By Grant Gross
IDG News Service - A trial version of a 3D CAD software package includes "phone-home" functionality that allows the vendor to contact downloaders months later and demand thousands of dollars in licensing fees, according to a class-action lawsuit filed recently in Massachusetts.
Plaintiff Miguel Pimentel, downloaded a trial version of TransMagic's CAD conversion software in 2010, then deleted it the same day, according to the lawsuit. About three months later, ITCA, a Curacao firm specializing in intellectual property enforcement, contacted Pimentel and demanded he pay $10,000 in licensing fees plus recurring maintenance fees or face a $150,000 lawsuit.
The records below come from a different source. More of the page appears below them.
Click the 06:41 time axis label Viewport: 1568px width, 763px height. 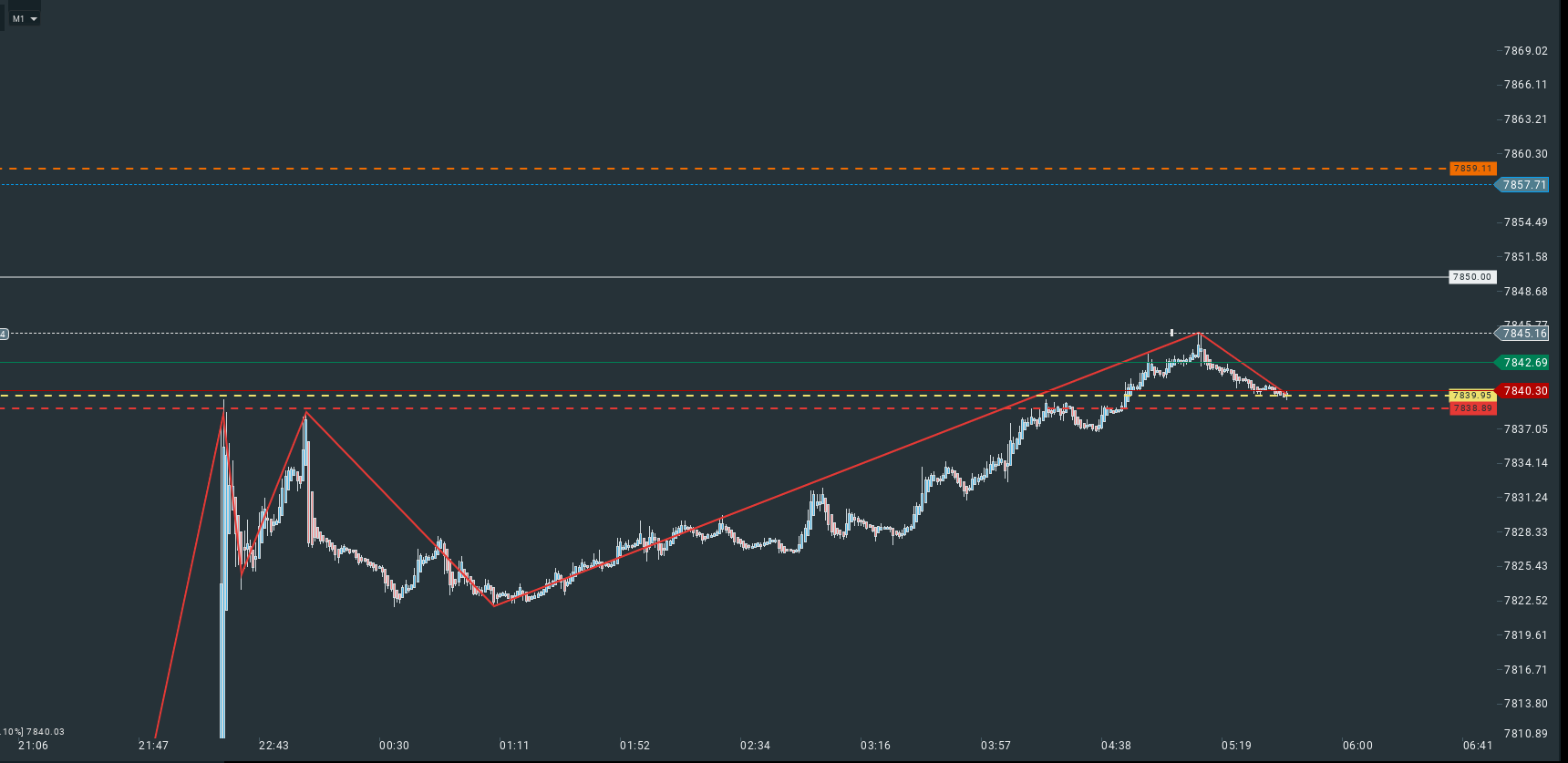pyautogui.click(x=1478, y=746)
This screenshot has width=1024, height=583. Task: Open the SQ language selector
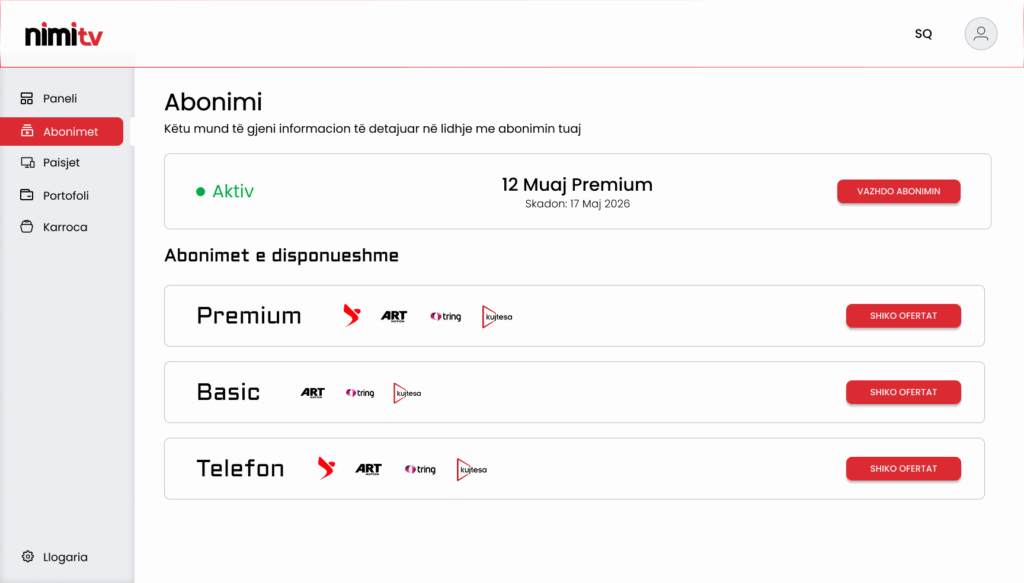(x=923, y=34)
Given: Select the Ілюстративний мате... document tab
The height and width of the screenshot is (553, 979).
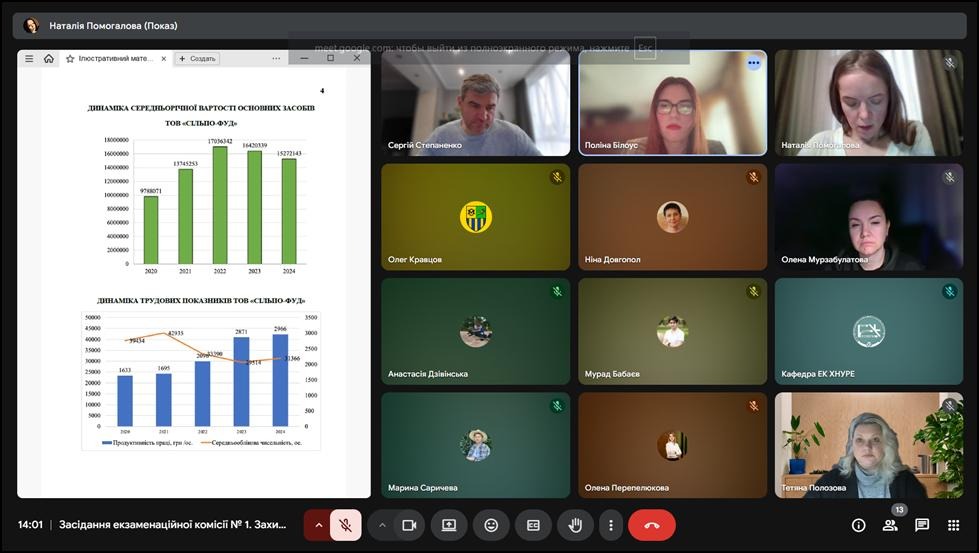Looking at the screenshot, I should pyautogui.click(x=115, y=59).
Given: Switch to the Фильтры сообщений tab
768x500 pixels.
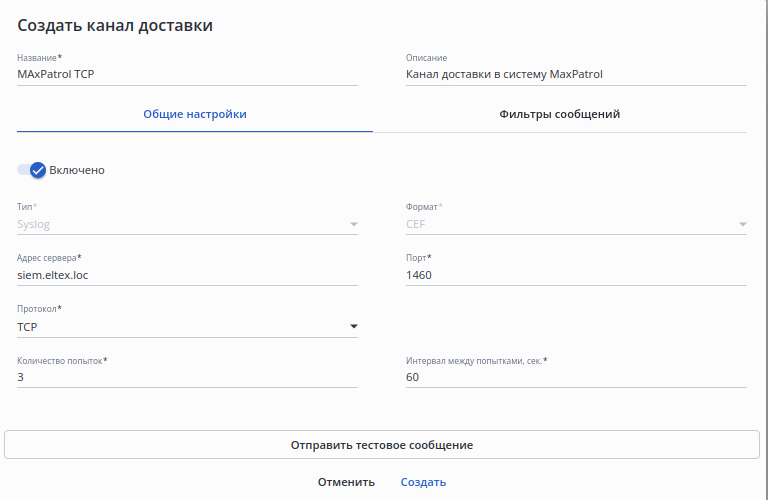Looking at the screenshot, I should click(559, 114).
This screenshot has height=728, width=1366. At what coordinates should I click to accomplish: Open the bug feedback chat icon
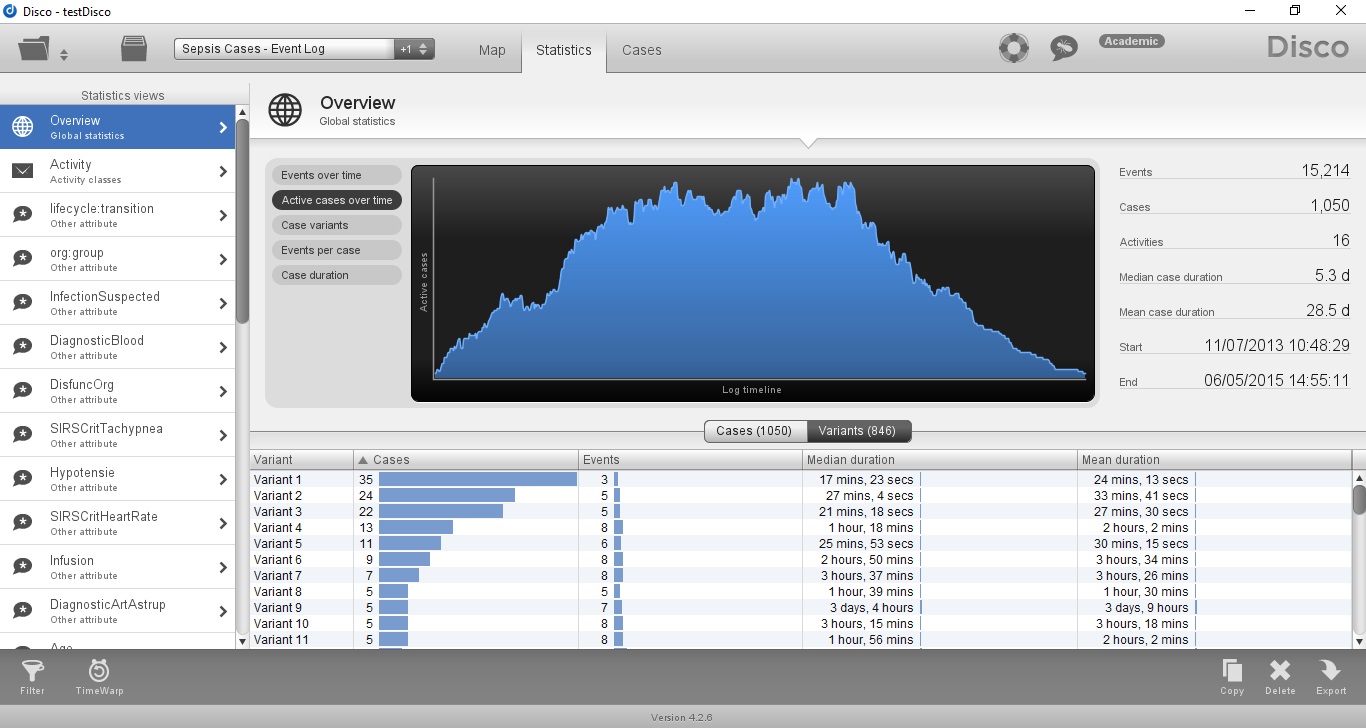coord(1064,47)
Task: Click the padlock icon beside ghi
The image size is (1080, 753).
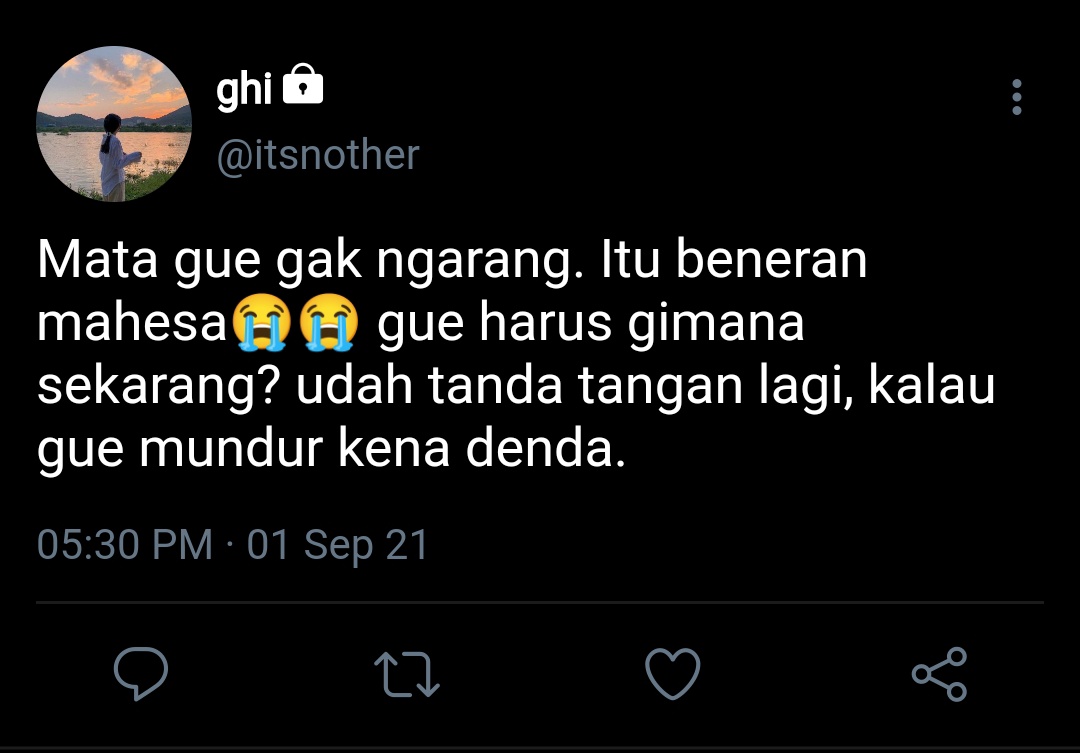Action: (x=303, y=84)
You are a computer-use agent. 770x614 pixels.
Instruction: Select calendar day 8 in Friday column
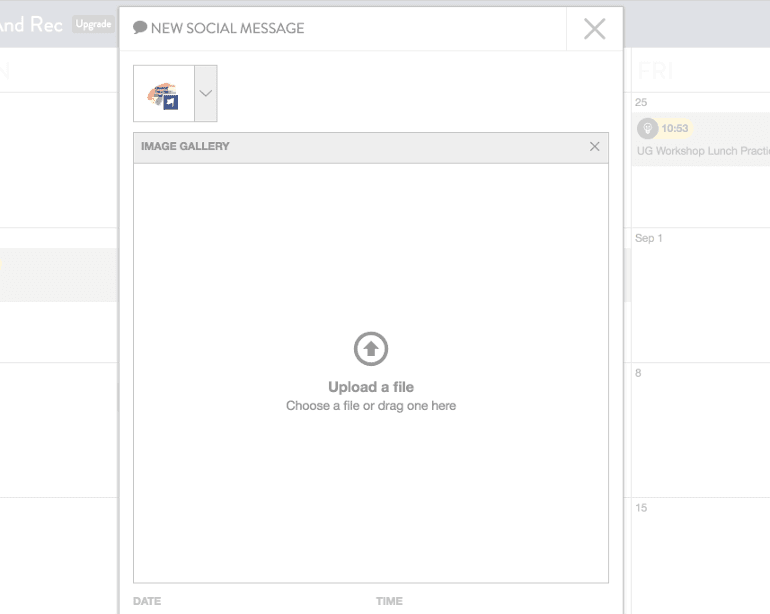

ITCA, which lists Microsoft, Siemens and McAfee among its clients, used "various coercive techniques" to attempt to get Pimentel to pay for the software, according to the complaint in the lawsuit, filed March 30 in U.S. District Court in Massachusetts. "ITCA made it clear it knew where [Pimentel] worked and, as long as payment was made, ITCA would not disclose the 'piracy' to his employer," the complaint said.
The tracking software alleged in the case goes beyond reasonable efforts of software vendors to protect themselves, said Scott Kamber, a lawyer representing Pimentel. ITCA efforts were "pretty aggressive," said Kamber of KamberLaw in New York. "This is certainly a version of DRM [digital rights management] gone too far."